In 2016 and 2017 the band continued to tour both in Europe and in the United States, also performing all summer long on the Vans Warped Tour. In 2017 the day after the Vans Warped Tour finished, the band released their third official studio album Rub My Mind on CD, LP and Digital via Motörhead Music/Silver Lining Music/Warner Music Group to high acclaim.

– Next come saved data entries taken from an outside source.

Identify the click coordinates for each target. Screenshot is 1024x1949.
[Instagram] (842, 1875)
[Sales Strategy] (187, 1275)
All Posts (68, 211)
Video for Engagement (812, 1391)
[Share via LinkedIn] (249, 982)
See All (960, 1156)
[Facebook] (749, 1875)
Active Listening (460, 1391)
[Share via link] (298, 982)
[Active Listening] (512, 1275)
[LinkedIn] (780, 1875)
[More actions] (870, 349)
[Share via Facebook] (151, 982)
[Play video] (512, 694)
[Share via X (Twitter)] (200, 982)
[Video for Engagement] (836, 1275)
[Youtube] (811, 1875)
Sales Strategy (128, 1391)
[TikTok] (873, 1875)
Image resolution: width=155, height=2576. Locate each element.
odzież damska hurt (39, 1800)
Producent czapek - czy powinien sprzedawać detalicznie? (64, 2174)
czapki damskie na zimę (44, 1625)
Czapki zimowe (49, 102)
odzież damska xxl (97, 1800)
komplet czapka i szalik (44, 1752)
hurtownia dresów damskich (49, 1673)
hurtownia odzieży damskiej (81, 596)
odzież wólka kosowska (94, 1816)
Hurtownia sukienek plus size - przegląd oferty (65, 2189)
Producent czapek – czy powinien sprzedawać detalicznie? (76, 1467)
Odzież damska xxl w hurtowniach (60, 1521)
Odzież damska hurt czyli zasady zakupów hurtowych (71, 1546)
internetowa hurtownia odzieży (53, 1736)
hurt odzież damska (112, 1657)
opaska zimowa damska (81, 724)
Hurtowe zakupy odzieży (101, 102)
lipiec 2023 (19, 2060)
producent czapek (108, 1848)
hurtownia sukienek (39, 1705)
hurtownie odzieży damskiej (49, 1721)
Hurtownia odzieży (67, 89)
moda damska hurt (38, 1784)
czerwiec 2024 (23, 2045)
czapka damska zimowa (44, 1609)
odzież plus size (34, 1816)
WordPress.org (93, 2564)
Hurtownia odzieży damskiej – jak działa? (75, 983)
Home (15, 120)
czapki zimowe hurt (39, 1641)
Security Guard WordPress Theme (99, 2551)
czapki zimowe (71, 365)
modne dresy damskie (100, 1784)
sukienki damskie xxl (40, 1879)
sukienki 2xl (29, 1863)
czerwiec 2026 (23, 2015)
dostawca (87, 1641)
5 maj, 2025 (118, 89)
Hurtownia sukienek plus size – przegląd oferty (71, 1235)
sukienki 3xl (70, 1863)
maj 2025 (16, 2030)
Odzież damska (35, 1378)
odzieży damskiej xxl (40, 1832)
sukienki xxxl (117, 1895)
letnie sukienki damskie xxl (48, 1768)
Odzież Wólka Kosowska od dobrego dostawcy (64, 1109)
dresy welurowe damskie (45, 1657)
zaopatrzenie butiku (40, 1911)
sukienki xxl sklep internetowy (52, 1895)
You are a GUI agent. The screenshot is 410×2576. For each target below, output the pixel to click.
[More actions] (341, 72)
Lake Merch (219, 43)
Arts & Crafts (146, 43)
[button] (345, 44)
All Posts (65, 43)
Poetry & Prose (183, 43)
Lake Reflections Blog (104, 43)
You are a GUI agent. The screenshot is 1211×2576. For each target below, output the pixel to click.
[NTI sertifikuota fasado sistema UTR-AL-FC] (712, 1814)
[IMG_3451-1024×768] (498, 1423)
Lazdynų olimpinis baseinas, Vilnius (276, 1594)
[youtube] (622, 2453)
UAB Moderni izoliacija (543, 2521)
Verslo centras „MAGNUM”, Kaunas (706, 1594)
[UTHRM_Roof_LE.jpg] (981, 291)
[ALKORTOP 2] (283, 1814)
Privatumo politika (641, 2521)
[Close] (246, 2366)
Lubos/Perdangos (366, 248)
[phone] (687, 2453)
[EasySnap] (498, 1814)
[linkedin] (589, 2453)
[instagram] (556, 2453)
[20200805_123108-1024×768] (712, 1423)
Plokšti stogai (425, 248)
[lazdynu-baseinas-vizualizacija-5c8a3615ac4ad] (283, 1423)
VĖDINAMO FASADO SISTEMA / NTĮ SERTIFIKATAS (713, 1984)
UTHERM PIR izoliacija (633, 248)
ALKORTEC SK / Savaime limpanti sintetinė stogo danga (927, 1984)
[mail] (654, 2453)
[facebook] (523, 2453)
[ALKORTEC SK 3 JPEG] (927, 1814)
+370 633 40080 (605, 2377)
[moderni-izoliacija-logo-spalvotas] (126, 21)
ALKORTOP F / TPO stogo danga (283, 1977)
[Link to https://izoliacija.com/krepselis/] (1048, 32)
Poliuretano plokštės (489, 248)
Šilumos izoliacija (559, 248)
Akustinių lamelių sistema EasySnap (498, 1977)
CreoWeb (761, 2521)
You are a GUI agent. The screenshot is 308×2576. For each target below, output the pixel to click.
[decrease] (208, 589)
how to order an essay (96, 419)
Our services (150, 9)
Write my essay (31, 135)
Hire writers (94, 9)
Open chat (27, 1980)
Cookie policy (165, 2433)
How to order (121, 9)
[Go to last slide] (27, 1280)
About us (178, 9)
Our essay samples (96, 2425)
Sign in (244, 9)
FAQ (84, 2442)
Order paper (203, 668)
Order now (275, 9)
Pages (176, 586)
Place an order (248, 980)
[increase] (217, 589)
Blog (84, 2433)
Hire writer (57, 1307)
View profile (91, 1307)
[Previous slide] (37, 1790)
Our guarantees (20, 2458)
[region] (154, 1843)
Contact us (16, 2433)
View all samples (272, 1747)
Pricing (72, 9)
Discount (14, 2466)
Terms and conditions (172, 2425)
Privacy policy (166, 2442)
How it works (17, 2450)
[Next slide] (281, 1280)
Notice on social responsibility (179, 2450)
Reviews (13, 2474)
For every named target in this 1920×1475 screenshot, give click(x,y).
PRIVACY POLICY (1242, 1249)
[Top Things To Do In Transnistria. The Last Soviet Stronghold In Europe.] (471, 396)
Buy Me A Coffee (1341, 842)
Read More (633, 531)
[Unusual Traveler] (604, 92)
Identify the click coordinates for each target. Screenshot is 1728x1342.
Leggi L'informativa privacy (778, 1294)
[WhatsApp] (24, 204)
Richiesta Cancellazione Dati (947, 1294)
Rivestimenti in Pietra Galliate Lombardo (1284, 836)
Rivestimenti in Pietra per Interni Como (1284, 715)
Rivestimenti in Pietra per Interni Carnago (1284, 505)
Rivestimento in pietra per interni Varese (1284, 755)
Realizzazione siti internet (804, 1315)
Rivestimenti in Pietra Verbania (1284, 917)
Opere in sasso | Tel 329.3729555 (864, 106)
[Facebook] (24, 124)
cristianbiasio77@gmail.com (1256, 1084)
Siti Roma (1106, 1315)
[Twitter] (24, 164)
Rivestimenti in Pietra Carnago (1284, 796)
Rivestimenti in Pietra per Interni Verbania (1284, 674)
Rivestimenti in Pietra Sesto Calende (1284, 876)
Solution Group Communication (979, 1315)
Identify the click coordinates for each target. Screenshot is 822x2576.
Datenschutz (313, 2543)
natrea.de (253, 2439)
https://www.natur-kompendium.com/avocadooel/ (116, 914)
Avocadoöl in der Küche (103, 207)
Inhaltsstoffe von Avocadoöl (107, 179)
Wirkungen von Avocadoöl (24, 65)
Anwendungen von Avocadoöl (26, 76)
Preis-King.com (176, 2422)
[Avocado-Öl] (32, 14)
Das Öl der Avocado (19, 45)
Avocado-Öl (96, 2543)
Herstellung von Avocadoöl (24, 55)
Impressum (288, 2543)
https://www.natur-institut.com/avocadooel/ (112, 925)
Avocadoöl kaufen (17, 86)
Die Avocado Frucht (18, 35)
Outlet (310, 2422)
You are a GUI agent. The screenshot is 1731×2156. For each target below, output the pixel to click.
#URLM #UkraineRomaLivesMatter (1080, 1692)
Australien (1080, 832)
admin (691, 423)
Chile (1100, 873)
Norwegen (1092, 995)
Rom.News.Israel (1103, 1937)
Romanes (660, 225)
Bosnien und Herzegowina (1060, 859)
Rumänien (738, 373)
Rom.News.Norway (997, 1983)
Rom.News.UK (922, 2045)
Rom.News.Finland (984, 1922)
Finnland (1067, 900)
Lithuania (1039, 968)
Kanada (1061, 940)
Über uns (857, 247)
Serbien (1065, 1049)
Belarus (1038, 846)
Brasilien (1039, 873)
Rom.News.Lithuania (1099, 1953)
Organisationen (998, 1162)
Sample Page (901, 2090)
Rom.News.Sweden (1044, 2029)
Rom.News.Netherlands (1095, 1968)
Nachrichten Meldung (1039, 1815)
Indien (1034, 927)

The top critics choice album saw two music videos released: for "Back In The USSA" and "Fade Away". On November 25, 2017 the band ended a fifty-city North American headline tour with another sold out show at the Whisky a Go Go in Los Angeles.

==Musical style==
The band has been described as "essentially a fiery, raging punk band with hints of ‘80s metal and thrash flourishes" and have been compared to bands such as L7.

==Band members==

- Isis Queen - vocals
- Pyn Doll - lead guitar
- Remmington - rhythm guitar
- Iriel Blaque - bass guitar
- Krash Doll - drums

==Discography==

===Albums===
- Fuck the Pussies (2011), Barb Wire sex
- Slit (2012), Darla
- Desperate (2016), Motörhead Music
- Rub My Mind (2017), Motörhead Music

===EPs===
- Punk the Fussies! (2010)

===Split singles===
- OFF!/Barb Wire Dolls – veri.live Issue 12 (2013) (Vinyl, 7", Random Mixed Colour) - came with veri.live magazine, and included the track "Walking Dead"
- Barb Wire Dolls / Rather Raccoon - Split 7inch (2013) (Vinyl, 7", available on 5 different colours via True Trash Records) - included the track "Revolution"
- Barb Wire Dolls - 7inch (2013) (Vinyl, 7", available via Ghost Highway Recordings) - included the tracks "Devil's Full Moon" and a live recording from France for the track "World On Fire"
- Barb Wire Dolls / Bad Cop/Bad Cop - Split 7inch (2016) (Vinyl, 7", available via Voodoo Donut Recordings) - included the track "Surreal"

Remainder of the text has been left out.